(Stored items)
-*-

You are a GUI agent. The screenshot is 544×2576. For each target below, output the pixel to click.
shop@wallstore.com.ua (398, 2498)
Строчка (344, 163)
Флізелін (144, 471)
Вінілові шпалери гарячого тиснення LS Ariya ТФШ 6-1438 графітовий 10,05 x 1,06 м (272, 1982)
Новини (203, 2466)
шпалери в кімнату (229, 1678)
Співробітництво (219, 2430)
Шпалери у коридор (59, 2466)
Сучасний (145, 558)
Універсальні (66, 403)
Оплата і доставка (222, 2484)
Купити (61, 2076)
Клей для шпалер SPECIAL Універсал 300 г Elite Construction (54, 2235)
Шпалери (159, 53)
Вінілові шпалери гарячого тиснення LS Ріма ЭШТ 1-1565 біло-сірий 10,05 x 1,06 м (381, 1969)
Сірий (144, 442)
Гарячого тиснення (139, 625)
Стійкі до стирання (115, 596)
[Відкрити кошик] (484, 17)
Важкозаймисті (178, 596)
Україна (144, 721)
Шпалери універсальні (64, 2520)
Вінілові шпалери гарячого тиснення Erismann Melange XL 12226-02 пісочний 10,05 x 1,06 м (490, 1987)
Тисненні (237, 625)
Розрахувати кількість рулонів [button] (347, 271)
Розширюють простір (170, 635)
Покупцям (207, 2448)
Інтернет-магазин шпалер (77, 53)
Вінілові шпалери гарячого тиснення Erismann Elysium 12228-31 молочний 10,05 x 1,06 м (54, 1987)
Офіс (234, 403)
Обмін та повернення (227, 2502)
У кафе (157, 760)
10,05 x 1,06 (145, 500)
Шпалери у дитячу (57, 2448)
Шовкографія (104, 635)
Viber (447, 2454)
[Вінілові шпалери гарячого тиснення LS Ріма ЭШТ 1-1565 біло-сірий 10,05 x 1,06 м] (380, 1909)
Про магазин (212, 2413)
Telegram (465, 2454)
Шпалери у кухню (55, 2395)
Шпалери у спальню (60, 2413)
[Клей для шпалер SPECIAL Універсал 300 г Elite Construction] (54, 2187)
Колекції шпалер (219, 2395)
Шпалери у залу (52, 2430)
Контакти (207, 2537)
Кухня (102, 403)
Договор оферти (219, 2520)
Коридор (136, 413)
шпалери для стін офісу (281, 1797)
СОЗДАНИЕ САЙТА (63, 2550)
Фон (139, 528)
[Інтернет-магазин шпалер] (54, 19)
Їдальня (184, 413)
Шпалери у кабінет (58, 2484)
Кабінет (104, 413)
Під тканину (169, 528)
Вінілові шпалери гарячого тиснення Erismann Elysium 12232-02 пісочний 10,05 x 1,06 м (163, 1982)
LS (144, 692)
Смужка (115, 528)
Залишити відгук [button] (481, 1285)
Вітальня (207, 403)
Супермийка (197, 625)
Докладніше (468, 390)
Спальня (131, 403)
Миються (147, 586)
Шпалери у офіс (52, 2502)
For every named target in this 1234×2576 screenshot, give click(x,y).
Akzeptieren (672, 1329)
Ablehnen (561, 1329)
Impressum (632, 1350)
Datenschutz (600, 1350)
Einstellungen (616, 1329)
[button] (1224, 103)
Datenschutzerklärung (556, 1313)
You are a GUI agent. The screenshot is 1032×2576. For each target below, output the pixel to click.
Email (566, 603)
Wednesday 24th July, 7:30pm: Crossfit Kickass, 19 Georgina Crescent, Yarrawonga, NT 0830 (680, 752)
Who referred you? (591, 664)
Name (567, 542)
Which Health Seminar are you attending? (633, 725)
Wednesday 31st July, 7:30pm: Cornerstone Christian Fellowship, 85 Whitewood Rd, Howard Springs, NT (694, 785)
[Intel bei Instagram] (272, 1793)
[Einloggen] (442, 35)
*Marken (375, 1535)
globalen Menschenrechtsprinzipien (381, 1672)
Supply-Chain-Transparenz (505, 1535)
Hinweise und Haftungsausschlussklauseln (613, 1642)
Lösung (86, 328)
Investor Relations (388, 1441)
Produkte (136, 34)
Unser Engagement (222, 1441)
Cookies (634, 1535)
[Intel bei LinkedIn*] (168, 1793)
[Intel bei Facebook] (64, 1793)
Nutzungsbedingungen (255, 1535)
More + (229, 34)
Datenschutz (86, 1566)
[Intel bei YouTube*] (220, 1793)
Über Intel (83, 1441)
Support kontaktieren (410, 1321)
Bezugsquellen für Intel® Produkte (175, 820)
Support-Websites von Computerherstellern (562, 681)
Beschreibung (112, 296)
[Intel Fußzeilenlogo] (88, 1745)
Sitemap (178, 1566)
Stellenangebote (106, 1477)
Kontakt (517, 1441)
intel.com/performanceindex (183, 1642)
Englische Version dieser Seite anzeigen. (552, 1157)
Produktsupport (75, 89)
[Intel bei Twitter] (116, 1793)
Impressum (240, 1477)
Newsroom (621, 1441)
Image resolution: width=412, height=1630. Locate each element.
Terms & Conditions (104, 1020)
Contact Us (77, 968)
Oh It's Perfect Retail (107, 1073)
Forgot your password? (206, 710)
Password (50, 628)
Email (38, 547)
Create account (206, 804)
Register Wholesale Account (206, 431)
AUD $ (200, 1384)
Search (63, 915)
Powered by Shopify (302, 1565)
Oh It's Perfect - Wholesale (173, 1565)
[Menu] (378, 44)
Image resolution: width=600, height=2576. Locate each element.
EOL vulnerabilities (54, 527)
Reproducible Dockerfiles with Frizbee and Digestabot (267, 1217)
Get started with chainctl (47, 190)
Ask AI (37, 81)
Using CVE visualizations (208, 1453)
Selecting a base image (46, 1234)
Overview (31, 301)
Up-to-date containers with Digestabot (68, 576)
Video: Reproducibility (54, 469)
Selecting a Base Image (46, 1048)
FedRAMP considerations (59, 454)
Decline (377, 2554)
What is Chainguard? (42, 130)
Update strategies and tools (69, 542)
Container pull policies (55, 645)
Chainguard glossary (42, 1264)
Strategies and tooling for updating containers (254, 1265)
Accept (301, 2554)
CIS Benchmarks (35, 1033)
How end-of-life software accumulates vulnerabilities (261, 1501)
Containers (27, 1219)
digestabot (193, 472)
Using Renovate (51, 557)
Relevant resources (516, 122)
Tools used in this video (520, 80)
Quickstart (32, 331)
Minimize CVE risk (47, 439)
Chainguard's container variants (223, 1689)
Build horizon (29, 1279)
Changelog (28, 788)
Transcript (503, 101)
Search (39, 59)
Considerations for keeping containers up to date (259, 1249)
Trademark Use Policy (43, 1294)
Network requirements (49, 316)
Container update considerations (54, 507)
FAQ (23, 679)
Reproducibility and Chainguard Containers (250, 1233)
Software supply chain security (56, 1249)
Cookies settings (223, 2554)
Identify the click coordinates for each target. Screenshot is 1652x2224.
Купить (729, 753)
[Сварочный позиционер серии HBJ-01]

-*-

Your objective: Reproduce the full block of data exactly, omitting nothing.

Exercise result:
You are a GUI agent. The screenshot is 544×2576. For each target below, output the pixel to click.
shop@wallstore.com.ua (398, 2498)
Строчка (344, 163)
Флізелін (144, 471)
Вінілові шпалери гарячого тиснення LS Ariya ТФШ 6-1438 графітовий 10,05 x 1,06 м (272, 1982)
Новини (203, 2466)
шпалери в кімнату (229, 1678)
Співробітництво (219, 2430)
Шпалери у коридор (59, 2466)
Сучасний (145, 558)
Універсальні (66, 403)
Оплата і доставка (222, 2484)
Купити (61, 2076)
Клей для шпалер SPECIAL Універсал 300 г Elite Construction (54, 2235)
Шпалери (159, 53)
Вінілові шпалери гарячого тиснення LS Ріма ЭШТ 1-1565 біло-сірий 10,05 x 1,06 м (381, 1969)
Сірий (144, 442)
Гарячого тиснення (139, 625)
Стійкі до стирання (115, 596)
[Відкрити кошик] (484, 17)
Важкозаймисті (178, 596)
Україна (144, 721)
Шпалери універсальні (64, 2520)
Вінілові шпалери гарячого тиснення Erismann Melange XL 12226-02 пісочний 10,05 x 1,06 м (490, 1987)
Тисненні (237, 625)
Розрахувати кількість рулонів [button] (347, 271)
Розширюють простір (170, 635)
Покупцям (207, 2448)
Інтернет-магазин шпалер (77, 53)
Вінілові шпалери гарячого тиснення Erismann Elysium 12228-31 молочний 10,05 x 1,06 м (54, 1987)
Офіс (234, 403)
Обмін та повернення (227, 2502)
У кафе (157, 760)
10,05 x 1,06 (145, 500)
Шпалери у дитячу (57, 2448)
Шовкографія (104, 635)
Viber (447, 2454)
[Вінілові шпалери гарячого тиснення LS Ріма ЭШТ 1-1565 біло-сірий 10,05 x 1,06 м] (380, 1909)
Про магазин (212, 2413)
Telegram (465, 2454)
Шпалери у кухню (55, 2395)
Шпалери у спальню (60, 2413)
[Клей для шпалер SPECIAL Універсал 300 г Elite Construction] (54, 2187)
Колекції шпалер (219, 2395)
Шпалери у залу (52, 2430)
Контакти (207, 2537)
Кухня (102, 403)
Договор оферти (219, 2520)
Коридор (136, 413)
шпалери для стін офісу (281, 1797)
СОЗДАНИЕ САЙТА (63, 2550)
Фон (139, 528)
[Інтернет-магазин шпалер] (54, 19)
Їдальня (184, 413)
Шпалери у кабінет (58, 2484)
Кабінет (104, 413)
Під тканину (169, 528)
Вінілові шпалери гарячого тиснення Erismann Elysium 12232-02 пісочний 10,05 x 1,06 м (163, 1982)
LS (144, 692)
Смужка (115, 528)
Залишити відгук [button] (481, 1285)
Вітальня (207, 403)
Супермийка (197, 625)
Докладніше (468, 390)
Спальня (131, 403)
Миються (147, 586)
Шпалери у офіс (52, 2502)
For every named target in this 1234×2576 screenshot, give click(x,y).
Akzeptieren (672, 1329)
Ablehnen (561, 1329)
Impressum (632, 1350)
Datenschutz (600, 1350)
Einstellungen (616, 1329)
[button] (1224, 103)
Datenschutzerklärung (556, 1313)
You are a GUI agent. The screenshot is 1032×2576. For each target below, output the pixel to click.
Email (566, 603)
Wednesday 24th July, 7:30pm: Crossfit Kickass, 19 Georgina Crescent, Yarrawonga, NT 0830 (680, 752)
Who referred you? (591, 664)
Name (567, 542)
Which Health Seminar are you attending? (633, 725)
Wednesday 31st July, 7:30pm: Cornerstone Christian Fellowship, 85 Whitewood Rd, Howard Springs, NT (694, 785)
[Intel bei Instagram] (272, 1793)
[Einloggen] (442, 35)
*Marken (375, 1535)
globalen Menschenrechtsprinzipien (381, 1672)
Supply-Chain-Transparenz (505, 1535)
Hinweise und Haftungsausschlussklauseln (613, 1642)
Lösung (86, 328)
Investor Relations (388, 1441)
Produkte (136, 34)
Unser Engagement (222, 1441)
Cookies (634, 1535)
[Intel bei LinkedIn*] (168, 1793)
[Intel bei Facebook] (64, 1793)
Nutzungsbedingungen (255, 1535)
More + (229, 34)
Datenschutz (86, 1566)
[Intel bei YouTube*] (220, 1793)
Über Intel (83, 1441)
Support kontaktieren (410, 1321)
Bezugsquellen für Intel® Produkte (175, 820)
Support-Websites von Computerherstellern (562, 681)
Beschreibung (112, 296)
[Intel Fußzeilenlogo] (88, 1745)
Sitemap (178, 1566)
Stellenangebote (106, 1477)
Kontakt (517, 1441)
intel.com/performanceindex (183, 1642)
Englische Version dieser Seite anzeigen. (552, 1157)
Produktsupport (75, 89)
[Intel bei Twitter] (116, 1793)
Impressum (240, 1477)
Newsroom (621, 1441)
Image resolution: width=412, height=1630. Locate each element.
Terms & Conditions (104, 1020)
Contact Us (77, 968)
Oh It's Perfect Retail (107, 1073)
Forgot your password? (206, 710)
Password (50, 628)
Email (38, 547)
Create account (206, 804)
Register Wholesale Account (206, 431)
AUD $ (200, 1384)
Search (63, 915)
Powered by Shopify (302, 1565)
Oh It's Perfect - Wholesale (173, 1565)
[Menu] (378, 44)
Image resolution: width=600, height=2576. Locate each element.
EOL vulnerabilities (54, 527)
Reproducible Dockerfiles with Frizbee and Digestabot (267, 1217)
Get started with chainctl (47, 190)
Ask AI (37, 81)
Using CVE visualizations (208, 1453)
Selecting a base image (46, 1234)
Overview (31, 301)
Up-to-date containers with Digestabot (68, 576)
Video: Reproducibility (54, 469)
Selecting a Base Image (46, 1048)
FedRAMP considerations (59, 454)
Decline (377, 2554)
What is Chainguard? (42, 130)
Update strategies and tools (69, 542)
Container pull policies (55, 645)
Chainguard glossary (42, 1264)
Strategies and tooling for updating containers (254, 1265)
Accept (301, 2554)
CIS Benchmarks (35, 1033)
How end-of-life software accumulates vulnerabilities (261, 1501)
Containers (27, 1219)
digestabot (193, 472)
Using Renovate (51, 557)
Relevant resources (516, 122)
Tools used in this video (520, 80)
Quickstart (32, 331)
Minimize CVE risk (47, 439)
Chainguard's container variants (223, 1689)
Build horizon (29, 1279)
Changelog (28, 788)
Transcript (503, 101)
Search (39, 59)
Considerations for keeping containers up to date (259, 1249)
Trademark Use Policy (43, 1294)
Network requirements (49, 316)
Container update considerations (54, 507)
FAQ (23, 679)
Reproducibility and Chainguard Containers (250, 1233)
Software supply chain security (56, 1249)
Cookies settings (223, 2554)
Identify the click coordinates for each target. Screenshot is 1652x2224.
Купить (729, 753)
[Сварочный позиционер серии HBJ-01]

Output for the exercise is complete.